Decide whether each statement below agrees with the triathlon article. For each one, give yes or no and quote the words from the article that settle it.
1. Matt Hinton is 53 years old.
2. The race Hinton and Maria Benson will enter is held in Wisconsin.
3. The family hopes to raise $50,000.

** Opening PASSAGE TO READ block **

Dad Enters Triathlon in Honor of His Son and PTSD
After publishing a cover story on the increase in soldier suicides and the complexities facing the U.S. Military and Veteran's Administration as they deal with an influx of veterans dealing with mental health disorders, such as PTSD, we received several e-mails from readers wanting to help.
Here's a great way.
Matt Hinton, the father of Bryan Benson, one of the marines we profiled, is pairing up with his son’s widow, Maria, to raise money for returning veterans and their families dealing with the trauma of war. At 53, he's competing in a Triathlon.
On July 22-25, Hinton and his son's widow, Maria Benson will race in the Minnesota Border to Border Triathlon to raise money for PTSD awareness. The two starting training together after Bryan's death.
Collaborating with the Suicide Awareness Voices of Education, the family hopes to raise $15,000 to develop an information system to help returning veterans and their families recognize the social, emotional and physical behaviors associated with PTSD.

** Closing PASSAGE TO READ block **
** Opening RECORDED INFORMATION block **

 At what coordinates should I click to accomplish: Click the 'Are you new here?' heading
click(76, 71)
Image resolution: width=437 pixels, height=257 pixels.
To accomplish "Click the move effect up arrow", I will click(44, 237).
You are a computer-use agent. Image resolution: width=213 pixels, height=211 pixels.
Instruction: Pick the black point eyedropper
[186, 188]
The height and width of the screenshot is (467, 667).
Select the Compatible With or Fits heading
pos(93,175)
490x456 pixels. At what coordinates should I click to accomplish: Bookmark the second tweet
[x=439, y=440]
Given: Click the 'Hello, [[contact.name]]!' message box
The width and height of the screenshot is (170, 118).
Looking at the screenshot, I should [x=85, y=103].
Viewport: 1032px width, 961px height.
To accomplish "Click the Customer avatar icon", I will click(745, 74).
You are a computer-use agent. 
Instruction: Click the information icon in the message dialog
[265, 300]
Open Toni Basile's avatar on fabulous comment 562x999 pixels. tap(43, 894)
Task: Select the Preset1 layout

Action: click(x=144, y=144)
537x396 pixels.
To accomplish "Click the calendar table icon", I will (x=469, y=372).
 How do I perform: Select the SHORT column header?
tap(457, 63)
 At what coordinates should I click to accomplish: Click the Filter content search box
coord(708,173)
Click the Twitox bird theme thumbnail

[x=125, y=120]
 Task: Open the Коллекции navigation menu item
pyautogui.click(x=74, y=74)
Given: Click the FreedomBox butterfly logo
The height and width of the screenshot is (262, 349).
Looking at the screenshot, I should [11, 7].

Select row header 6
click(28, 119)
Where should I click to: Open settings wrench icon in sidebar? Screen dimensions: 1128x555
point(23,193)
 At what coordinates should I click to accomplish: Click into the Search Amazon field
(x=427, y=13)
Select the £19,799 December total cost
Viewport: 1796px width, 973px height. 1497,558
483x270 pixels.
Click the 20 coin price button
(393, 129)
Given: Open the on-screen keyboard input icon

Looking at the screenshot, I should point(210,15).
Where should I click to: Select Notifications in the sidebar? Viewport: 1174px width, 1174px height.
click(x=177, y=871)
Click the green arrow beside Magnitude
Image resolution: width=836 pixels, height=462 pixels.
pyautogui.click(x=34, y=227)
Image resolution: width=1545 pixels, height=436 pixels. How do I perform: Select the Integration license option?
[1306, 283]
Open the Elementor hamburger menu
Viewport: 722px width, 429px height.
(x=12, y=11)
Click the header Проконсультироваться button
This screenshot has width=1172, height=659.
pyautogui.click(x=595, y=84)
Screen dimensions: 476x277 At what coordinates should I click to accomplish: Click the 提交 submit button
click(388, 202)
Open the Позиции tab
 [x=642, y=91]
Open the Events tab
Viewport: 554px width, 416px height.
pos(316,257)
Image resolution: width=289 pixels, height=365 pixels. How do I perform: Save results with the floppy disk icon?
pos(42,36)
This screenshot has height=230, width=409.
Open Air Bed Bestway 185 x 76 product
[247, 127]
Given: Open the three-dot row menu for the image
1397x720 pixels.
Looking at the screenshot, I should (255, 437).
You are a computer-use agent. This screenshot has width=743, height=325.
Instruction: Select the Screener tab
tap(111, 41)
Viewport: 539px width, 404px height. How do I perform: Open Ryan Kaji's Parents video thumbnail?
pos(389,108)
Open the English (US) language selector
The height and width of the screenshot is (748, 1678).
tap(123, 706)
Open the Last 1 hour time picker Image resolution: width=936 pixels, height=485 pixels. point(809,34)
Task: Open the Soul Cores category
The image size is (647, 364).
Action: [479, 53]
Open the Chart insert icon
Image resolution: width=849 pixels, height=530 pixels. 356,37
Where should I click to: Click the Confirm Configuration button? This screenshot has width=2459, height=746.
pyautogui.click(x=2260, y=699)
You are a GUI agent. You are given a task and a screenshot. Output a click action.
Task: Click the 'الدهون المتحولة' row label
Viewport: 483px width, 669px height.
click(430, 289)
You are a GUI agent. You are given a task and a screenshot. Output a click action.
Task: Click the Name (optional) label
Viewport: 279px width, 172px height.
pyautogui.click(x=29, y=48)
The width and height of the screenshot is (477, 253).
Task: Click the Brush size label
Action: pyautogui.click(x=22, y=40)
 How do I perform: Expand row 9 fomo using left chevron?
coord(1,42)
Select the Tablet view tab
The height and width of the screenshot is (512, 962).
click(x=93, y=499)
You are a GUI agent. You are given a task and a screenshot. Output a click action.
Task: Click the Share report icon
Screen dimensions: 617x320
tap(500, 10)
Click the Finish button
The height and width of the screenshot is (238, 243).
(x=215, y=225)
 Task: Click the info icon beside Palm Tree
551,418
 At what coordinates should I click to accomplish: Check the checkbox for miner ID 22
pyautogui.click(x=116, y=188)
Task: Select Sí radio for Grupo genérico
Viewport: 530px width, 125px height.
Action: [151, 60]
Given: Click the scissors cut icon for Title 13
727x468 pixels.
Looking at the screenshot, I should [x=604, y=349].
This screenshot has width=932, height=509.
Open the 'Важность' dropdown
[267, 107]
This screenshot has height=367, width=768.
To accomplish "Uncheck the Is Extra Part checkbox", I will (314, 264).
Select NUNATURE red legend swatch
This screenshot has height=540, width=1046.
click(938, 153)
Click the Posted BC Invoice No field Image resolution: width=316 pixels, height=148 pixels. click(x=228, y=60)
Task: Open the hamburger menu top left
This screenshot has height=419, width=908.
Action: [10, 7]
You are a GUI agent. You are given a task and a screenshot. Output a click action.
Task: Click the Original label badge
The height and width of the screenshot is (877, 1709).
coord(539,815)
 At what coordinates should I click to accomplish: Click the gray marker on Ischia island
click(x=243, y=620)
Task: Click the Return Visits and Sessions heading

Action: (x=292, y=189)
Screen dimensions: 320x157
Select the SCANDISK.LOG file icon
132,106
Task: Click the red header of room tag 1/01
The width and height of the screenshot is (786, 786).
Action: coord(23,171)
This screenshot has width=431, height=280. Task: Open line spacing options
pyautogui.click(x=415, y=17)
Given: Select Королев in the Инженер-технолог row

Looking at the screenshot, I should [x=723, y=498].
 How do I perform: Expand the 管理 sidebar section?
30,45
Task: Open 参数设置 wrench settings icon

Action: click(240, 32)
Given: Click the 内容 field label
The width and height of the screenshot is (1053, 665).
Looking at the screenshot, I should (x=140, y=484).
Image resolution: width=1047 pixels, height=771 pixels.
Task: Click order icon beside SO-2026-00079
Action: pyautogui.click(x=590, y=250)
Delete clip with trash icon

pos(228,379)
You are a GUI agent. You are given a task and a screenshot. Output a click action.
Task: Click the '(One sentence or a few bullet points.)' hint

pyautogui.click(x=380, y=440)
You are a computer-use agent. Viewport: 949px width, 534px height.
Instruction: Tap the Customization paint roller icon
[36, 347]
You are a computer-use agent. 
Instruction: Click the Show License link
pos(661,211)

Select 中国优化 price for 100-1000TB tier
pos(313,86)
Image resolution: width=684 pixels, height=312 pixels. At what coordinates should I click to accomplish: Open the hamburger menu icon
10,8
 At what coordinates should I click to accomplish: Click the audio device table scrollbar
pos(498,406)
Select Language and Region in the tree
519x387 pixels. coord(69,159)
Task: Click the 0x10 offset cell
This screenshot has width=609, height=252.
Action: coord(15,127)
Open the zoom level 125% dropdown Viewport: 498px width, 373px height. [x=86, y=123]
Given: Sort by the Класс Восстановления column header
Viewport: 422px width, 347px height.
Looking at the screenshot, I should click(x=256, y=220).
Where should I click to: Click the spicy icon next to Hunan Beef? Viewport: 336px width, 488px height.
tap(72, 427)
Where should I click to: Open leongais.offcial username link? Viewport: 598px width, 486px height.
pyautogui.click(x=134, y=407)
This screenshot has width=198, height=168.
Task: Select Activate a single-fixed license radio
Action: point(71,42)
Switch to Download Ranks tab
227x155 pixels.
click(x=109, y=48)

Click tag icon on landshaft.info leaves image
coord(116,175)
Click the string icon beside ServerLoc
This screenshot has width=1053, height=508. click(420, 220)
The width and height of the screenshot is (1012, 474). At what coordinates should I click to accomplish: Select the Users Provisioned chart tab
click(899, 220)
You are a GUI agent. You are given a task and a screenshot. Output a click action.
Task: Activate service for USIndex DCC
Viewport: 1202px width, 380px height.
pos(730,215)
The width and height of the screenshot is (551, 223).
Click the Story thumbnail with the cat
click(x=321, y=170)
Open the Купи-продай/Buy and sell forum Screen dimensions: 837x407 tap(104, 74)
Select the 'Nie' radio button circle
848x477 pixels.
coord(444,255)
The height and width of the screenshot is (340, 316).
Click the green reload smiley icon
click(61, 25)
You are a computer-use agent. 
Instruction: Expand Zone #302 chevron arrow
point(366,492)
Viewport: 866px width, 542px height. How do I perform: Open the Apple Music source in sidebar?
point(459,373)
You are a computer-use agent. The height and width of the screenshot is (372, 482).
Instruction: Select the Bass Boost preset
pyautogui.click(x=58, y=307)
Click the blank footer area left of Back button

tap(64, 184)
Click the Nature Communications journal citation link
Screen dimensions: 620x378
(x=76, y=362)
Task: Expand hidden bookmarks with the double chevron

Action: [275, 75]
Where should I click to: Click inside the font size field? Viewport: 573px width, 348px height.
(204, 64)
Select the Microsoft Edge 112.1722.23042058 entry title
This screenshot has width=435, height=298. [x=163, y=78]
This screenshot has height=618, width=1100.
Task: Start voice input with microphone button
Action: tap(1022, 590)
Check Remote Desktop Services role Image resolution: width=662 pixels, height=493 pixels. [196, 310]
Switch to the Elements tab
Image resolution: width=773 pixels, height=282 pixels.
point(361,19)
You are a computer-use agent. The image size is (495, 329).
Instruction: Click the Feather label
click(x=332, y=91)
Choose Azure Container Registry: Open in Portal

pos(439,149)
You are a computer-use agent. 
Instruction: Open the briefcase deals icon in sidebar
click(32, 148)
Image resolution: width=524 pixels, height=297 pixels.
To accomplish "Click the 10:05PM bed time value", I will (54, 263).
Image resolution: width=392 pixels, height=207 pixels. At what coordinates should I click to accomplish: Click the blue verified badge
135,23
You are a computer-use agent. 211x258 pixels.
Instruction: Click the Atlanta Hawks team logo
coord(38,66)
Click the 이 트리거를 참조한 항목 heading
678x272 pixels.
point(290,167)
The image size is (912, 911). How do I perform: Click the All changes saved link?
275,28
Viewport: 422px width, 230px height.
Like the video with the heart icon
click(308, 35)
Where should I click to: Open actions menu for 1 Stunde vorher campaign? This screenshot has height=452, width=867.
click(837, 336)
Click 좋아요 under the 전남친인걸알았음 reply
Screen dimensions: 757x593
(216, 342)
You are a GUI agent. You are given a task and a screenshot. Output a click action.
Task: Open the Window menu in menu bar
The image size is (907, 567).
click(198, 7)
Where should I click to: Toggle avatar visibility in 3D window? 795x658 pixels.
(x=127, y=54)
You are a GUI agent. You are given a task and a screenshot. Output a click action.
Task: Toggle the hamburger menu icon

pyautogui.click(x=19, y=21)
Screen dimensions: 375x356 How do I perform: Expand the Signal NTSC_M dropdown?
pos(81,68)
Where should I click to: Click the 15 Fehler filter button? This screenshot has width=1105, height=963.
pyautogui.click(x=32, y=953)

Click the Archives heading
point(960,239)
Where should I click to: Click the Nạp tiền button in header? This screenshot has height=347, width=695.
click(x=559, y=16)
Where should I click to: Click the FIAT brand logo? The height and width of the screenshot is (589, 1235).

** Closing RECORDED INFORMATION block **

= SOLUTION TO THIS PROBLEM =
1. Yes: "At 53, he's competing in a Triathlon."
2. No: "will race in the Minnesota Border to Border Triathlon"
3. No: "the family hopes to raise $15,000"